Em poucas semanas chegará o Carnaval ou Entrudo.
Todavia, nas famílias, entre o Natal e o Carnaval, os dias maiores eram os das “matanças do porco”.
Rara era a casa que não criava um suíno ou dois, para serem abatidos entre o Natal e a Quaresma. Deles vinha uma parte substancial da alimentação das famílias durante quase todo o ano.
No verão anterior aparecia na ilha o Raúl da ilha Terceira com uma vara de leitões, transportados nos iates do Pico, e que ele ia vendendo de terra em terra, destinados à matança do ano seguinte. Alguns, porém, tratavam-nos durante dois anos, para obterem melhor proveito: gordura ou banha, linguiça e morcelas, torresmos e carnes conservadas em salmoura, para as diversas refeições. Uma fartura. E triste da casa que não matava porco, porque tinha um ano amargurado...
O dia da matança era um dia de festa para grados e miúdos. Principalmente as crianças esperavam o dia da matança com ansiedade. Não iam à escola. Portanto um dia de folga para se divertirem com os amigos e vizinhos, com a bexiga do animal transformada em bola de futebol. No dia seguinte era o dia dos presentes e aí se arrecadavam alguns escudos para o migalheiro.

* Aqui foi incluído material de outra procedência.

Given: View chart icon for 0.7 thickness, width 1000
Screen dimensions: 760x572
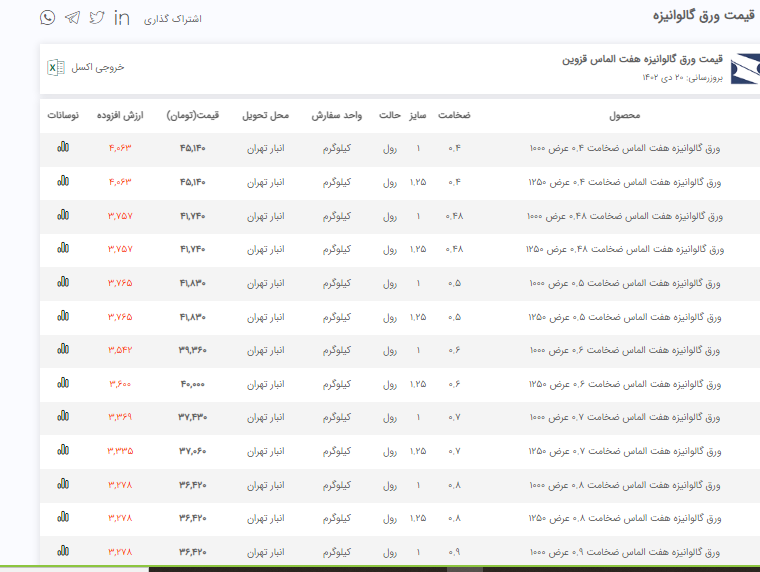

Nesse dia recebiam-se os parentes e alguns convidados para a ceia, na qual, normalmente, eram servidas as morcelas e o fígado do animal, preparado a gosto e um dos pratos mais apreciados.
Geralmente à noite, um grupo de vizinhos ia “cantar as morcelas”: – “Senhor dono da casa / está direito, não está torto / tivemos a notícia / que estava de porco morto”.
Depois de uma, por vezes prolongada lengalenga, eram convidados a entrar e a seguir servidos com aguardente e bolachas caseiras.
Mas se era dia de mascarados – quinta-feira de amigos, amigas, compadres ou comadres, ou sábado e domingo – a casa era visitada por grupos de novos e idosos mascarados, que habitualmente percorriam as casas que “recebiam mascarados” e eram todos os anos as mesmas, exibindo trajes grotescos a imitar certos indivíduos da localidade. Umas vezes iam, isoladamente, outras em grupos. A porta da sala estava aberta e todos eram recebidos cortesmente.
É, actualmente, muito raro haver matança. Nos meios urbanos deixou de criar-se porco por exigências de salubridade pública e, mesmo nas zonas rurais, algumas famílias mantém essa tradição mas, geralmente, o animal é abatido e trabalhado no Matadouro Industrial.
Assim, a pouco e pouco, vão desaparecendo, com proveito ou sem ele, as antigas tradições.